-------- DATA SHOWN --------

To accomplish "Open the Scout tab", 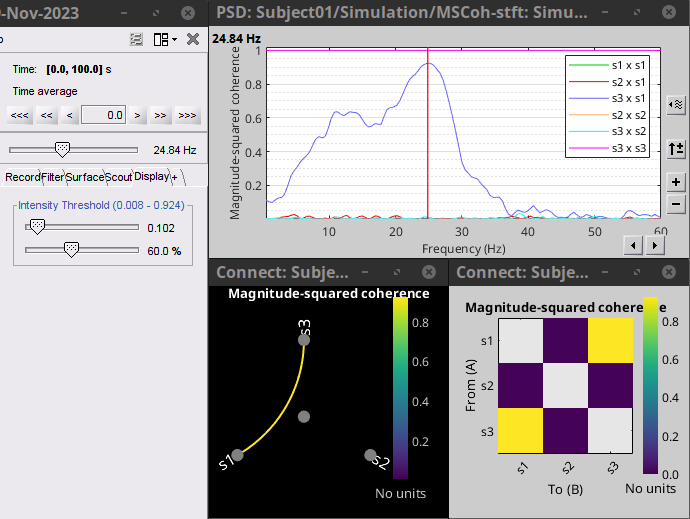I will [x=118, y=177].
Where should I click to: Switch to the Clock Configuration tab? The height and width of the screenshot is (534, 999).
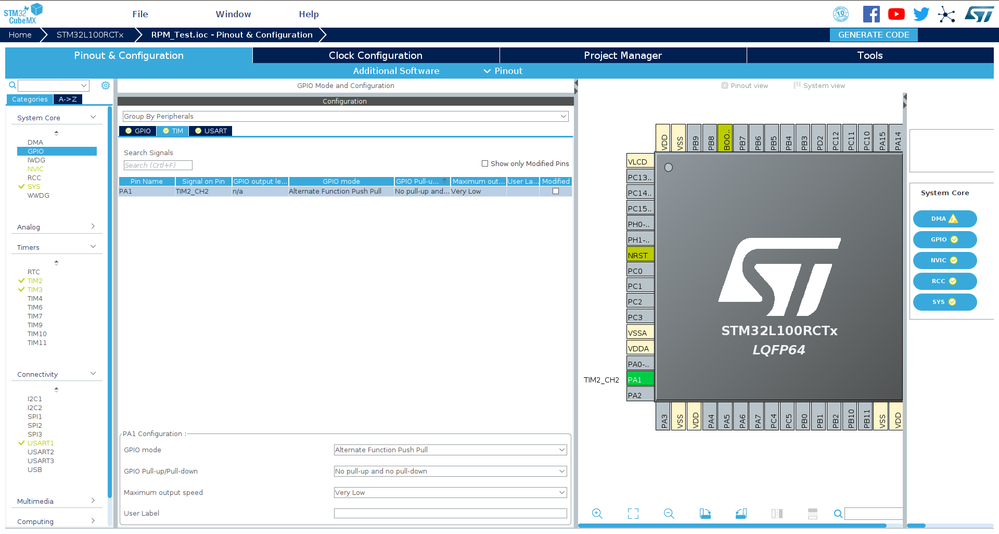[x=375, y=55]
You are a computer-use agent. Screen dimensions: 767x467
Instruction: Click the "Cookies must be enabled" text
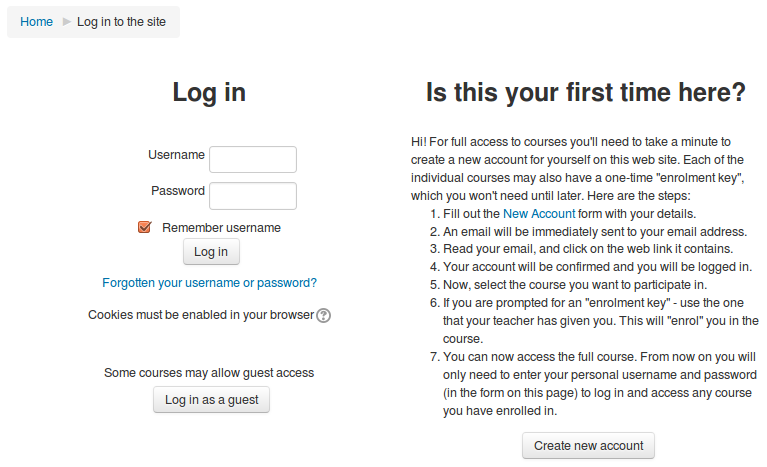tap(200, 315)
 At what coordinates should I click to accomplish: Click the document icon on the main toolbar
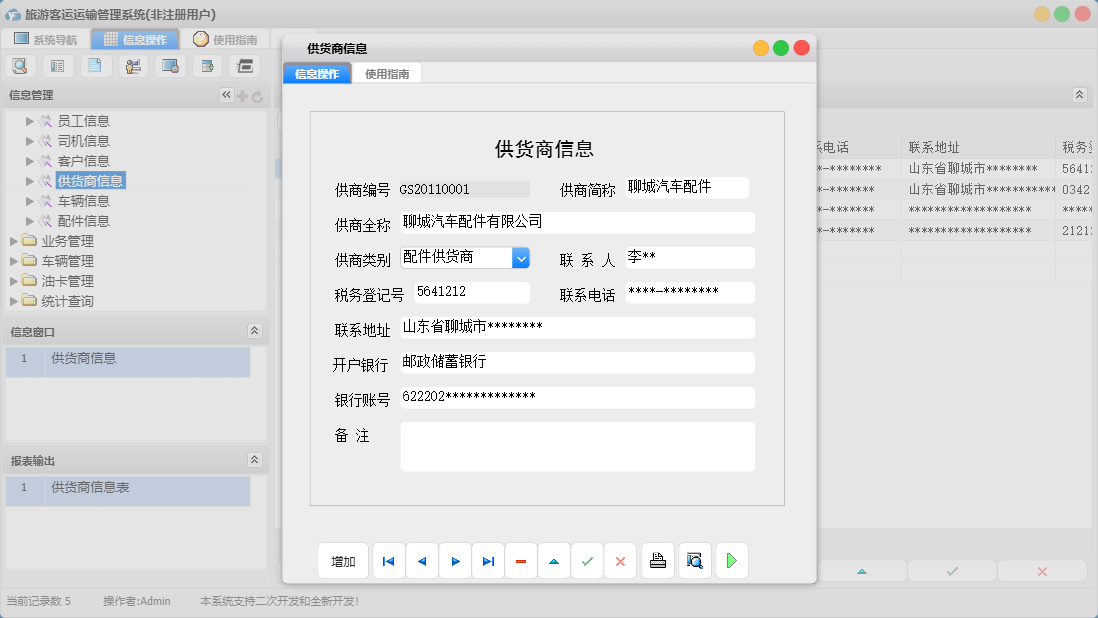(x=95, y=65)
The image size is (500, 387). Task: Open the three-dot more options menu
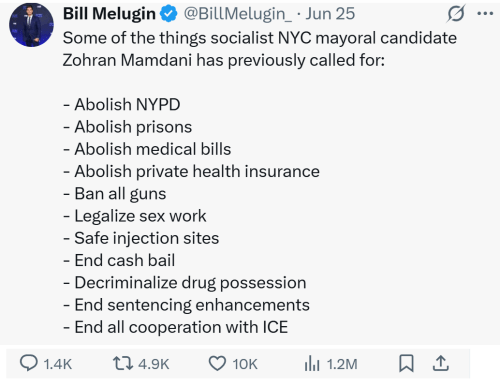[x=485, y=14]
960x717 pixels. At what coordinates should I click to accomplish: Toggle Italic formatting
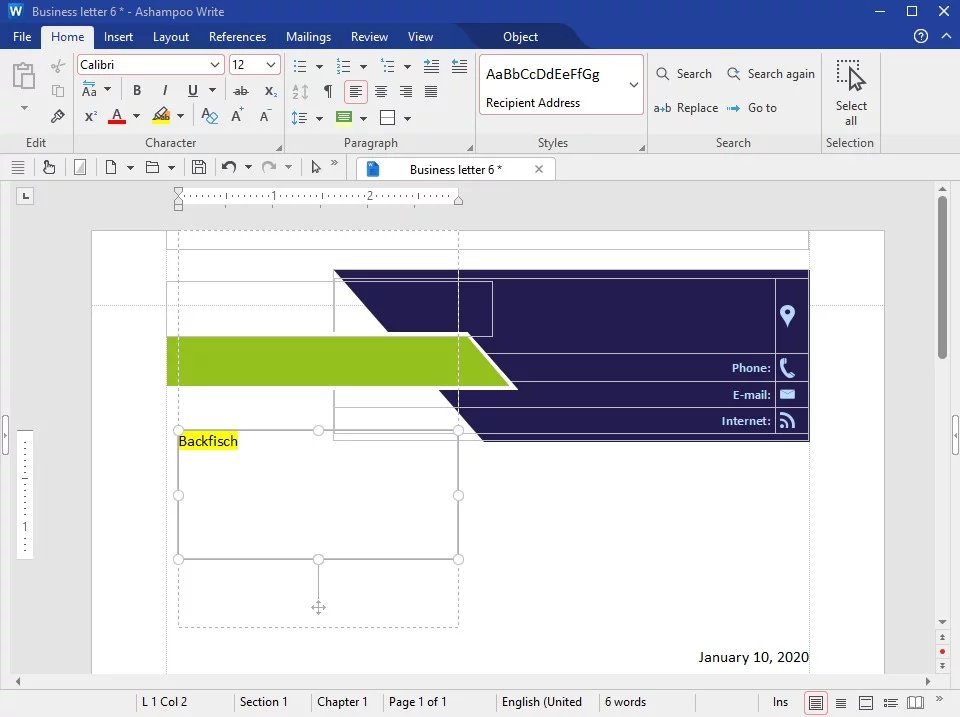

--------

Print exactly, and print only, the lines from the line with "The image size" through the last line of the entries, both ends included. No pictures belong in the result.

The image size is (500, 387). Task: Open the three-dot more options menu
[x=485, y=14]
960x717 pixels. At what coordinates should I click to accomplish: Toggle Italic formatting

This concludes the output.